Abstract
Introduction
Jigger infestation is an important but neglected public health problem. The study assessed the knowledge, attitude and practices of household members on jigger infestation, practices and control within Murang'a district, a rural location in Kenya.
Methods
A cross-sectional descriptive study design was used. Structured interview schedules and observation checklist were used to collect quantitative data. A sample size of 271 household members was interviewed. Descriptive and inferential statistics were analyzed and odds ratios computed at 95% confidence interval to determine variables association.
Results
On knowledge, 70.1% acknowledged poor hygiene and sanitation contributes to jigger infestation while 16.6% identified jigger flea as the cause of jigger infestation. Over half (53.9%) reported jiggers are transmissible from person to person. Majority (94.8%) identified signs and symptoms of jigger infestation. Over a quarter (23.6%) reported an infested household member and 18.8% infested persons were confirmed during the study. Many (59.8%) held the opinion that, jigger infested persons are lazy, 26.2% reported they are poor and 12% reported they either have specific blood or are from certain families. Below half (48.7%) believed in myths and misconceptions on jiggers. Majority (90.8%) reported needles/pins were the mostly used jigger removal items followed by thorns 38.7%. About two thirds (62.0%) were not aware of communal jigger prevention and control activities. The Chi-square results showed that, the village, type of house floor and compound maintenance were significantly associated with jigger infestation (p<0.05).
Conclusion
Knowledge on jigger infestation is high but this has not translated to jigger prevention and control in the area.

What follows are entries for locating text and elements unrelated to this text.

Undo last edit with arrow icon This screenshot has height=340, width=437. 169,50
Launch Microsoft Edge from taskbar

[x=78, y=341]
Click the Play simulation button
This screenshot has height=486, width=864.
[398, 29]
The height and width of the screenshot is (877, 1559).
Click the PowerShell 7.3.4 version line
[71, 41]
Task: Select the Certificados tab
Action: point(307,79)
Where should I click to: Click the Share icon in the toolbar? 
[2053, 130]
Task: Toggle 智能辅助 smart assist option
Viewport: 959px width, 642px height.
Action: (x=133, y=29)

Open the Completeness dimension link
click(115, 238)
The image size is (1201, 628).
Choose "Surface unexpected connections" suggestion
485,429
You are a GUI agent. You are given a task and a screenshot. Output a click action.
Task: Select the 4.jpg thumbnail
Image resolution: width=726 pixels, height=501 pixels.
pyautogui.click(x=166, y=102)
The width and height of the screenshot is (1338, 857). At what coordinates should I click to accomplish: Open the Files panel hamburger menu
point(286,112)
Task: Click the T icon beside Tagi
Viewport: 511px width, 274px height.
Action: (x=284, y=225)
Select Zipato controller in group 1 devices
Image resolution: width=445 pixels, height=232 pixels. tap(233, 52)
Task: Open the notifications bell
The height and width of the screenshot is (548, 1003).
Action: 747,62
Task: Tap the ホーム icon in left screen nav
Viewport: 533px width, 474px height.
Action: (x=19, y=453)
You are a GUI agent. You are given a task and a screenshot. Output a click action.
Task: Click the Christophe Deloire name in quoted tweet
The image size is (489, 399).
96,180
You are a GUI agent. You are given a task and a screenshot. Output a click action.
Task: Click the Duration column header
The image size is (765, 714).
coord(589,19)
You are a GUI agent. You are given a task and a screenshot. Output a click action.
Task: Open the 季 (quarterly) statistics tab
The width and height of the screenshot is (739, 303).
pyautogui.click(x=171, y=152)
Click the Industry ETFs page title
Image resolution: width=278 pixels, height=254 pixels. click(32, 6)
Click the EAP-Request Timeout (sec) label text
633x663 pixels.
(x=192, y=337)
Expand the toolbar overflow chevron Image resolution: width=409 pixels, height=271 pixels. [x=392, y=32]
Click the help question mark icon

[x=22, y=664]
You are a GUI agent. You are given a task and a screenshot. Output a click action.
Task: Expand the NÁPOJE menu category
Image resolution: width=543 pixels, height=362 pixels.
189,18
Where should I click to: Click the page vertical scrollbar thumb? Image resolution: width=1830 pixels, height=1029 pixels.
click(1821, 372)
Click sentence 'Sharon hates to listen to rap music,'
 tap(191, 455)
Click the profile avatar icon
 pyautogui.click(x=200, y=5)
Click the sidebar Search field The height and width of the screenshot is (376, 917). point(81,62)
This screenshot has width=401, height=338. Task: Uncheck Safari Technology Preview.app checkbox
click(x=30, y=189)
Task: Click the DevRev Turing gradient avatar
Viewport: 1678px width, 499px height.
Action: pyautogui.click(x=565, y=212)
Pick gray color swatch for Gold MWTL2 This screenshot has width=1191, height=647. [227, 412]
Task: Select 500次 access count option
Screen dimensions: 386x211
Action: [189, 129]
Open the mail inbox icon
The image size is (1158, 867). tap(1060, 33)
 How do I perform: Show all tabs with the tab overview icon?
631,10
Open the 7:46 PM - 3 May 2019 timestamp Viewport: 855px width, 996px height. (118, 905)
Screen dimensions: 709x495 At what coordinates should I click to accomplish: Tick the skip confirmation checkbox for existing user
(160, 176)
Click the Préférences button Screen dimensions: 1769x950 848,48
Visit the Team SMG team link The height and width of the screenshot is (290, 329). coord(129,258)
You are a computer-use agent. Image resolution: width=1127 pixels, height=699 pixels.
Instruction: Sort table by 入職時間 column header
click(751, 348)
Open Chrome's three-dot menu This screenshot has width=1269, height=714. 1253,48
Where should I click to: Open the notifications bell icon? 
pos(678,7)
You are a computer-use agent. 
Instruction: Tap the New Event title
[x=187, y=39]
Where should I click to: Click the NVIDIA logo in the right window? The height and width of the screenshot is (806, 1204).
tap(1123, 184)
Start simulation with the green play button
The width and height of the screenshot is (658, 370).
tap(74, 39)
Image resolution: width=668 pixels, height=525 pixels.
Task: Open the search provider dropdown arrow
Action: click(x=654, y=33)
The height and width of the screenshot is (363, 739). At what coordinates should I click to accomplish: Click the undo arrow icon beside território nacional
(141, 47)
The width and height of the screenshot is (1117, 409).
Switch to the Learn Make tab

Keywords: Jigger infestation, knowledge attitude and practices, household
Introduction
Jigger flea, also known as sand flea, Chigoe or Tunga penetrans is an ecto-parasite which causes Tungiasis parasitic condition of humans and animals. The flea affects many impoverished populations living in sub-Saharan Africa, the Caribbean and South America. Hundreds of millions of people are at risk of infection in more than 70 nations, mostly in developing countries. The importance of Tunga infestation is localization in the foot causing serious difficulty in walking, reducing the infected person's ability to work normally. In endemic areas, prevalence ranges from 15-40% [1].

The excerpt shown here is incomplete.